What the task requires — The line with "This screenshot has" through the last line of the entries: give these again exactly, and only these, without any pictures.

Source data
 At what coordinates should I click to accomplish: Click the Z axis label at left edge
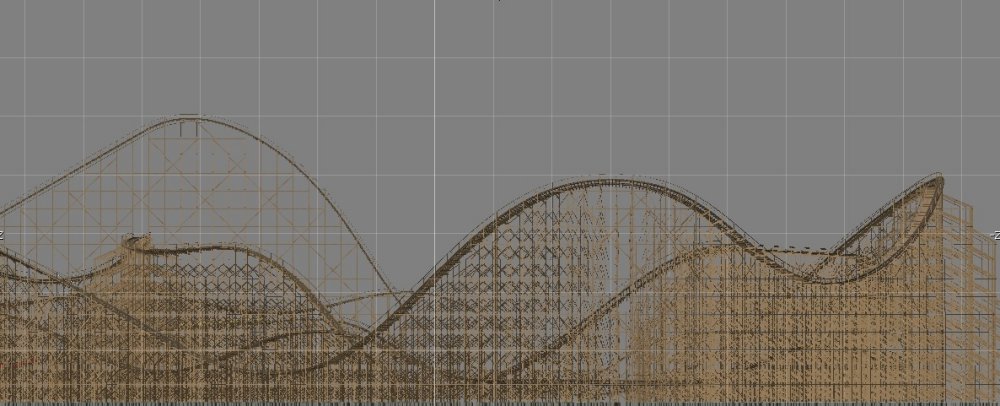click(3, 235)
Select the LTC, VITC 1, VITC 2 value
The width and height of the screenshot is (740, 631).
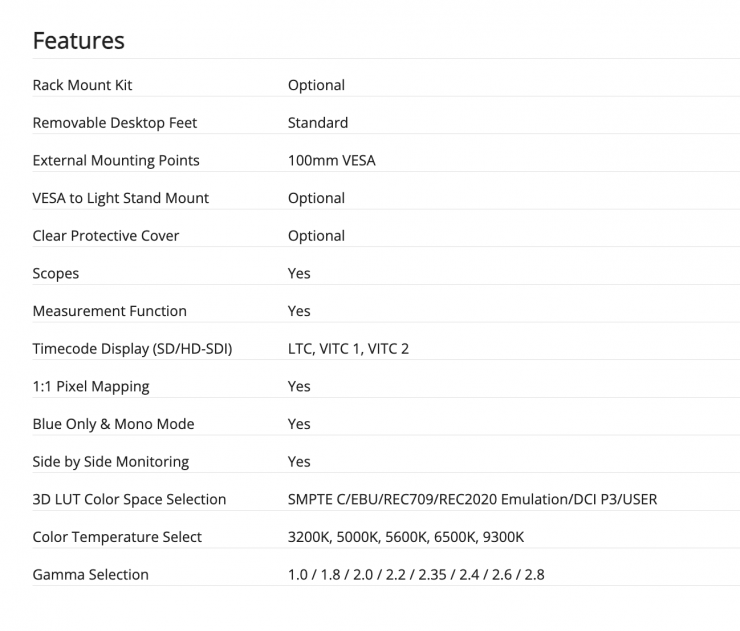coord(348,349)
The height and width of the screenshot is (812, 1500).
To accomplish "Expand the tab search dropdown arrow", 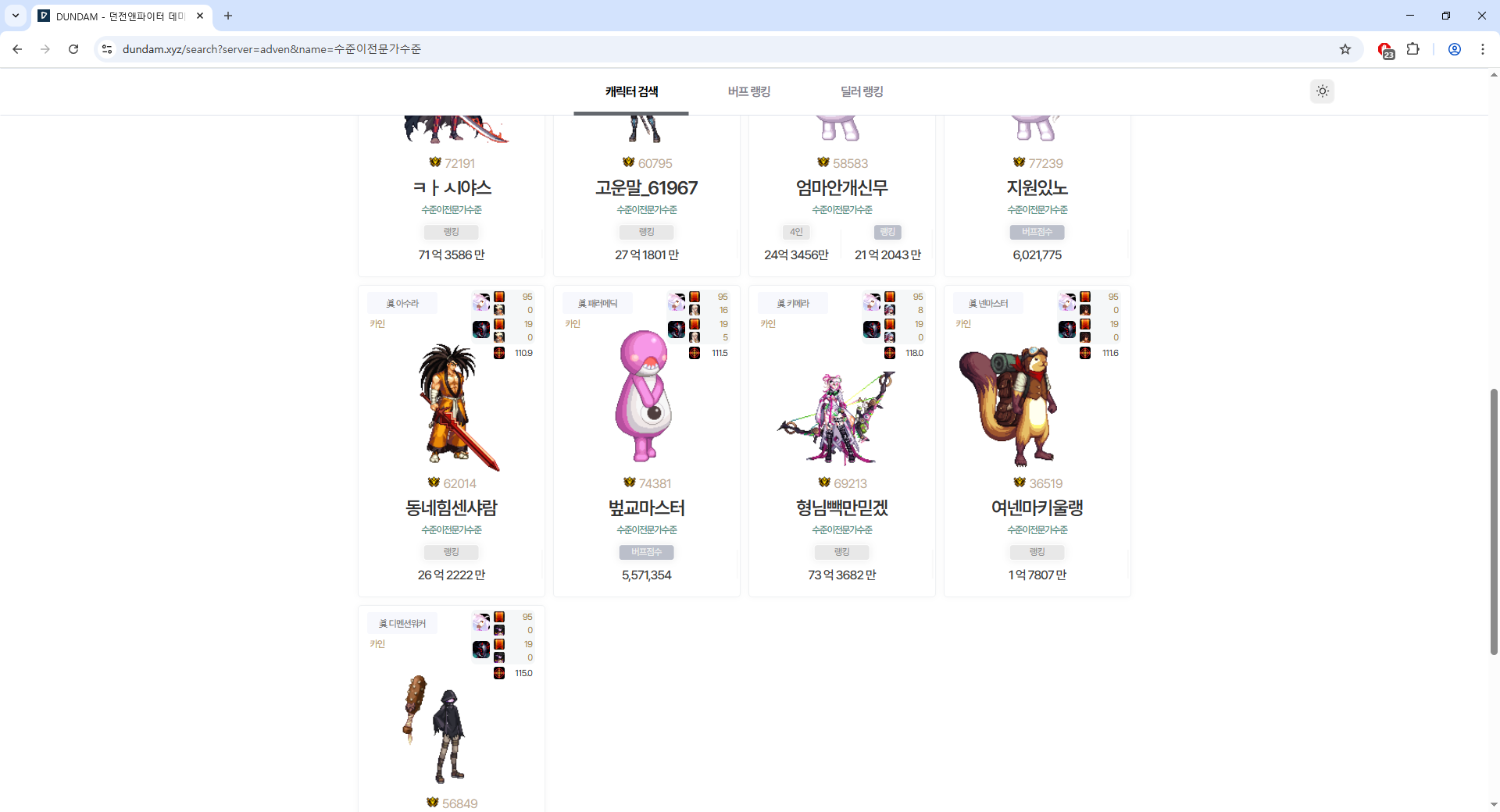I will pos(16,16).
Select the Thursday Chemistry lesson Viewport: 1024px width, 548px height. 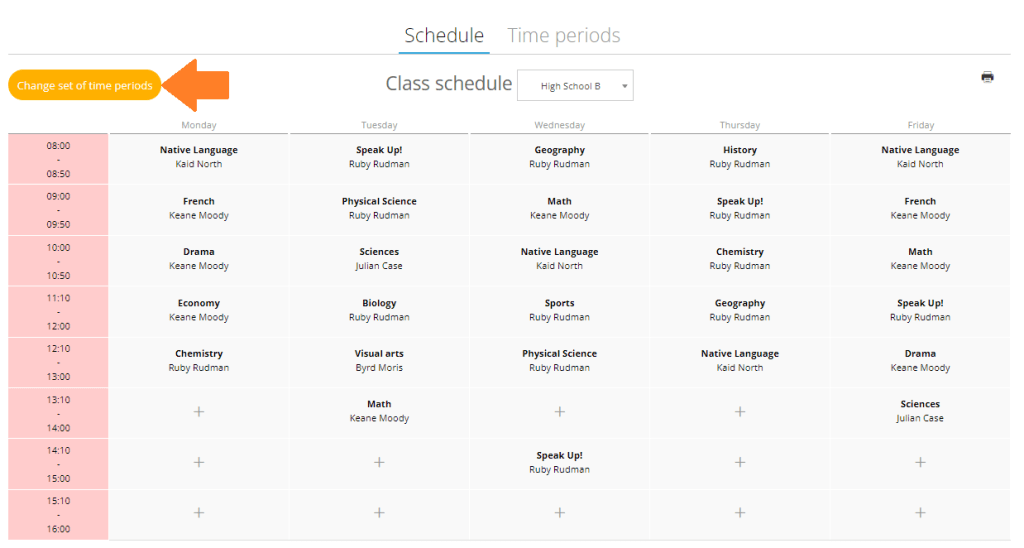pos(740,259)
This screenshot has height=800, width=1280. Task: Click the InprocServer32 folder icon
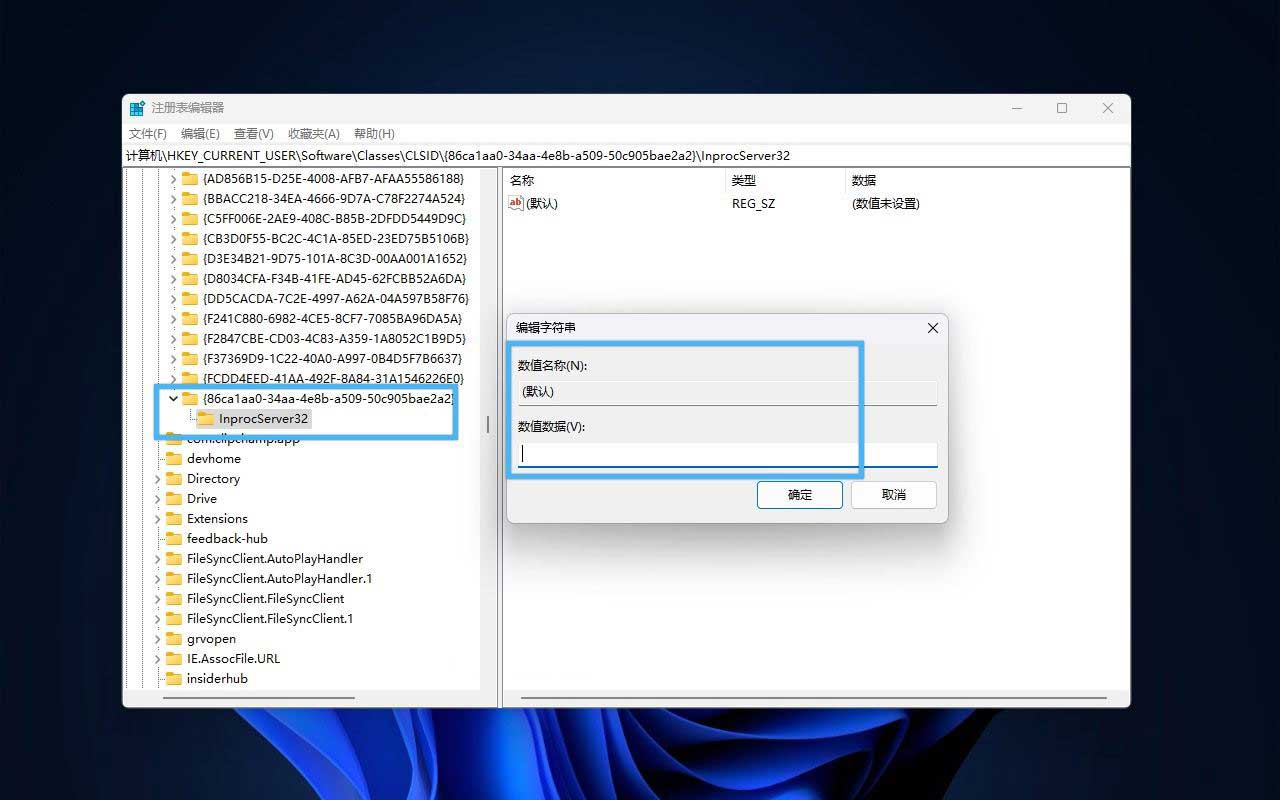(205, 419)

Completed exercise —
This screenshot has height=800, width=1280. Task: Click the InprocServer32 folder icon
(205, 419)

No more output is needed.